10 anni dopo l’arresto di Massimo Bossetti, con una sentenza all’ergastolo blindata in tre gradi di giudizio conclusi nel 2018, la difesa, rappresentata dai legali Claudio Salvagni e Paolo Camporini, ha potuto vedere per la prima volta i reperti dell’omicidio di Yara Gambirasio. Guardare, sì, ma non toccare: contrariamente a quanto era stato disposto nel 2019, con una autorizzazione concessa per l’analisi, i consulenti del condannato non hanno potuto svolgere alcun accertamento sul materiale conservato – tra cui indumenti della vittima e 54 campioni di Dna (verosimilmente distrutti dopo la decisione del pm Letizia Ruggeri di spostarli da 80 gradi sottozero a temperatura ambiente nonostante l’assenza del provvedimento di un giudice e la loro potenziale capacità probatoria) -, limitandosi alla mera osservazione esterna.
Già questa, però, si sarebbe rivelata sufficiente, secondo l’avvocato Salvagni, a intravedere la possibilità di eseguire esami che potrebbero servire ai difensori nell’ottica di una istanza di revisione del processo. Sui vestiti di Yara, infatti, vi sarebbe la presenza di macchie non analizzate all’epoca e un particolare, relativo alle scarpe della 13enne, ha destato l’attenzione degli avvocati di Bossetti: sembrerebbero così pulite e ben conservate da spingere la difesa, ancora una volta, a sostenere l’impossibilità di una permanenza del cadavere per 3 mesi – dalla scomparsa datata 26 novembre 2010 al ritrovamento del corpo, avvenuto il 26 febbraio 2011 – in quel campo di Chignolo d’Isola provato dalle rigide condizioni meteo dell’inverno bergamasco. Questo, e molti altri dettagli di ciò che la difesa spera di analizzare, sono stati descritti da Salvagni in una recente intervista rilasciata ad Andrea Lombardi attraverso il suo canale YouTube. Dichiarazioni rese mentre a Venezia si decide sulla sorte dell’inchiesta per frode processuale e depistaggio che, dal 2022, vede indagata la pm Letizia Ruggeri – titolare dell’indagine sul caso di Yara – a seguito della denuncia di Bossetti sulla distruzione delle provette di Dna contenenti anche la traccia “Ignoto 1” che lo inchiodò al fine pena mai. Oggi, 24 luglio, il gip deciderà se accogliere la richiesta di archiviazione proposta dalla Procura del capoluogo veneto o se ammettere l’opposizione avanzata dai legali di Bossetti e portare così il magistrato al rinvio a giudizio.

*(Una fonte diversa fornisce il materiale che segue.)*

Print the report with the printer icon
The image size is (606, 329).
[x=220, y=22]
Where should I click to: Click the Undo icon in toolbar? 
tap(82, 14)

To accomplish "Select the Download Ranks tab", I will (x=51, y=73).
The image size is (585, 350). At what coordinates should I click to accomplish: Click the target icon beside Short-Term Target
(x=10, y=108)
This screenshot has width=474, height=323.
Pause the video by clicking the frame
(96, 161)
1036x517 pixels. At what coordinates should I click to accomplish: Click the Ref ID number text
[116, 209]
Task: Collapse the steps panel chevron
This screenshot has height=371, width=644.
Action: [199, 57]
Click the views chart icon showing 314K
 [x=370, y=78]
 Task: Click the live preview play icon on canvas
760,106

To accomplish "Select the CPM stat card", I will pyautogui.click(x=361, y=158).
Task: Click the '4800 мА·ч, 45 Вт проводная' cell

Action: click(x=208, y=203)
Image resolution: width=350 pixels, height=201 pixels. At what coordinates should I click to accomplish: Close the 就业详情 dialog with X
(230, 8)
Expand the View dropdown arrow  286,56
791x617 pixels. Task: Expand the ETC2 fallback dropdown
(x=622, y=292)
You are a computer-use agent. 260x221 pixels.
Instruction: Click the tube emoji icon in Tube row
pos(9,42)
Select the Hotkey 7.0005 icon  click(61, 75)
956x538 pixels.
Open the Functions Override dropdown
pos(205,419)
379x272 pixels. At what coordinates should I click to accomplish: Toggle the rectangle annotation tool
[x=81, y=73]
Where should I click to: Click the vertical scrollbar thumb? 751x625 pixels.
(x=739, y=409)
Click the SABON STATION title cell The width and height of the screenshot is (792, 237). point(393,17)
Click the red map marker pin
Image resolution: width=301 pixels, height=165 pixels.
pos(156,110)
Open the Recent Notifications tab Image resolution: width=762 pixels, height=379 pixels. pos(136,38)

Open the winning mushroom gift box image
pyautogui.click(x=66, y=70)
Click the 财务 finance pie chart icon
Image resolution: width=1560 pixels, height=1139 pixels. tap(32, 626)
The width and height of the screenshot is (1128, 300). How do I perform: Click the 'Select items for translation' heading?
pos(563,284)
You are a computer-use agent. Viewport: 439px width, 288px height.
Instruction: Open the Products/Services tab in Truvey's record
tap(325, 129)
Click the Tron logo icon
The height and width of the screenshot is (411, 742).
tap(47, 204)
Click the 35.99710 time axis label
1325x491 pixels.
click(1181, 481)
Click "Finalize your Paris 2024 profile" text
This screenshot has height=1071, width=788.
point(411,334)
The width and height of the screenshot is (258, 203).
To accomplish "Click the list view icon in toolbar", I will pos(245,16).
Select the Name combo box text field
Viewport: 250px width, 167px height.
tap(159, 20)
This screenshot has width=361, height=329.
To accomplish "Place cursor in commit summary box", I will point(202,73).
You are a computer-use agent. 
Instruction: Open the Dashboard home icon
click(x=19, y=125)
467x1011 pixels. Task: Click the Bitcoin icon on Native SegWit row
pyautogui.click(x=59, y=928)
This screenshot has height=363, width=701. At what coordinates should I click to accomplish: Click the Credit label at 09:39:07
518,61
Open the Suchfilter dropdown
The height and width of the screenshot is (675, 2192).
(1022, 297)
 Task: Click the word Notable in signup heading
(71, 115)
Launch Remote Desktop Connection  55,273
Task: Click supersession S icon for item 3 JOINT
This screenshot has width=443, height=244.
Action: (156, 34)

Omicidio Yara, Bossetti spera ancora: quali reperti mancano all’appello secondo l’avvocato Salvagni
Massimo Bossetti continua a dirsi estraneo all’omicidio di Yara Gambirasio e spera ancora di poter analizzare i reperti, Dna compreso. Lo ha ribadito nella docuserie Netflix Il caso Yara: oltre ogni ragionevole dubbio, uscita in Italia il 16 luglio scorso e finita al centro della querelle tra innocentisti e colpevolisti (ritenuta da questi ultimi una sorta di “apologia” dell’assassino): “I veri assassini ridono di me (…). La pm Ruggeri mi ha distrutto la vita“.
Sempre ai microfoni di Andrea Lombardi, pochi giorni fa, l’avvocato Claudio Salvagni, che assiste Bossetti fin dal suo arresto, ha precisato che la difesa ha potuto visionare soltanto una parte dei reperti relativi all’omicidio di Yara e che molti, alcuni dei quali di notevole interesse in ottica difensiva, mancherebbero all’appello. “Incredibilmente non c’erano tutti, infatti abbiamo recentemente chiesto di vedere anche gli altri, tutti quelli che sono agli atti. C’è un elenco ben preciso. Mancavano le chiavi, il cordino del lettore mp3, il lettore stesso, la famosa Sim del telefono (mai ritrovato), i guanti, che sono importantissimi perché su quelli fu trovato il Dna di un uomo e di una donna (definiti Uomo 1 e Donna 1). Tutti questi reperti non erano custoditi all’Ufficio corpi di reato e, al momento, non sappiamo dove sono. Vogliamo sapere dove sono andati a finire, non è normale“.